An LP found some years ago in Brick Lane flea market. Nigerian highlife on the Phonodisk label from the 80's one assumes from the album title "Page One '81". Here's the first side in all it's pressed off centre glory.
Remembering Eddy Okonta, the Obi of trumpet By Benson Idonije
"IF Eddy Okonta, the late great trumpeter and highlife musician were still alive, today's musicians would be learning the technique of articulating 'rhythm' as an essential musical component at his feet. While he lived, he pretty well appreciated the fact that the main essence of African music is 'rhythm' and he used it to full advantage, thoroughly Africanising his own brand of highlife in the process.
He had served an initial apprenticeship with the Sammy Akpabot Sexlet, an aggregation that revolved this same name even as it increased or diminished with time. He was there with the late Oba Funso Adeolu on auto and tenor saxophones. He enjoyed sharing solos with him while bandleader Akpabot himself provided an ideal background for highlife and dance music to blossom with his dexterity on the vibraphone, an instrument which only Akpabot could play at the time in the whole of West Africa.
As an instrument, the vibes has a special way of resonating sounds and floating them through harmonies and arrangements. But Eddy's high notes helped to put all the reverberation in check for dancing and easy listening.

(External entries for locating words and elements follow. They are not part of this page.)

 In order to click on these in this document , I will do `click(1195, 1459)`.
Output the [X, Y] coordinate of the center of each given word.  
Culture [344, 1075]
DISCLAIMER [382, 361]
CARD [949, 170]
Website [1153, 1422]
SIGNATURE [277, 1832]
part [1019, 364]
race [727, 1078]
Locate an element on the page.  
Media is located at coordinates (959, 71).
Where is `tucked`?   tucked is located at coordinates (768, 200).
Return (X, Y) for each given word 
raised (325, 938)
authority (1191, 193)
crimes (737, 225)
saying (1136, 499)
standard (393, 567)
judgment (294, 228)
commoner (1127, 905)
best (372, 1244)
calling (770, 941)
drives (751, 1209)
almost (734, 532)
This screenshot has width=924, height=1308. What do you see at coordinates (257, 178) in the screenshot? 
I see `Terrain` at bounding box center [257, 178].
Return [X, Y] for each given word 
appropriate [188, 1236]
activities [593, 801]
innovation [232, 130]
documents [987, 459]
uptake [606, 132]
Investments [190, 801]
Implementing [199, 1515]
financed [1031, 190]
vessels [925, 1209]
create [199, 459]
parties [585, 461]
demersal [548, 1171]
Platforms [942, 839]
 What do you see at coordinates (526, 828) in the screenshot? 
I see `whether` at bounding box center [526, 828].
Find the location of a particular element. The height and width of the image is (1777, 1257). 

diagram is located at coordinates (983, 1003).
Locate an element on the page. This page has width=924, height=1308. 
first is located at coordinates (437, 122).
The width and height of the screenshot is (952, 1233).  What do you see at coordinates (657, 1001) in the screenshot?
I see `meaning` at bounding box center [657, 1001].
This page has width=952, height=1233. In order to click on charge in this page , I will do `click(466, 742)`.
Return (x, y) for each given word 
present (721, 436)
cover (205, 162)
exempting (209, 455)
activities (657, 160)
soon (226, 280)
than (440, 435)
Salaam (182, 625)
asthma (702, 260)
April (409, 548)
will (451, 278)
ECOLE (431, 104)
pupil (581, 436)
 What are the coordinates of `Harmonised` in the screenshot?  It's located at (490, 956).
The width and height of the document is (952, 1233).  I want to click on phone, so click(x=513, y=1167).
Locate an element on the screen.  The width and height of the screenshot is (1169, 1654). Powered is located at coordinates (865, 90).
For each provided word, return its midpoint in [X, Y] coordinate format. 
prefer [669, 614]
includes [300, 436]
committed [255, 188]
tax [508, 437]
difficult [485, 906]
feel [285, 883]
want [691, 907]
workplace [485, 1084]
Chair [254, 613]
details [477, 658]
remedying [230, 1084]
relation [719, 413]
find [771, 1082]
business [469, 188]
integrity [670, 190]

Eddy later served a long term of apprenticeship with the late Bobby Benson of Africa, this time culminating in outstanding professional musicianship, with proficiency in arranging and composing. He not only put the final polish to his accomplishment with the Bobby Benson Jam Session where he stood out the way Chief Bill Friday and Zeal Onyia before him did, his artisting now reached its apotheosis in the area of improvisational design. He began to use the vast resources of his creativity to construct solos that contained revolutionary melodic language and rhythmic subtlety.
As one of the pioneering big bands in the country, the Bobby Benson Jam session offered all its graduates a well rounded musical experience and discipline as they were exposed to all dance music forms including swing, Latin American , Jazz, Afro Cuban, the ball room type that dominated the colonial era with the music of Joe Loss and Victor Sylvester, and all."